**DIRECTION**
Could you render the lines below as a Markdown table with a Number column for the row number and an Entry column for the line itself, leaving out any blank lines?

**SUPPLIED ENTRIES**
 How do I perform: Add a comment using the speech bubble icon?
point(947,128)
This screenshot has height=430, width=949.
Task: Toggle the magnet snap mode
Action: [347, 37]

**WRITTEN REPLY**
| Number | Entry |
|---|---|
| 1 |  How do I perform: Add a comment using the speech bubble icon? |
| 2 | point(947,128) |
| 3 | This screenshot has height=430, width=949. |
| 4 | Task: Toggle the magnet snap mode |
| 5 | Action: [347, 37] |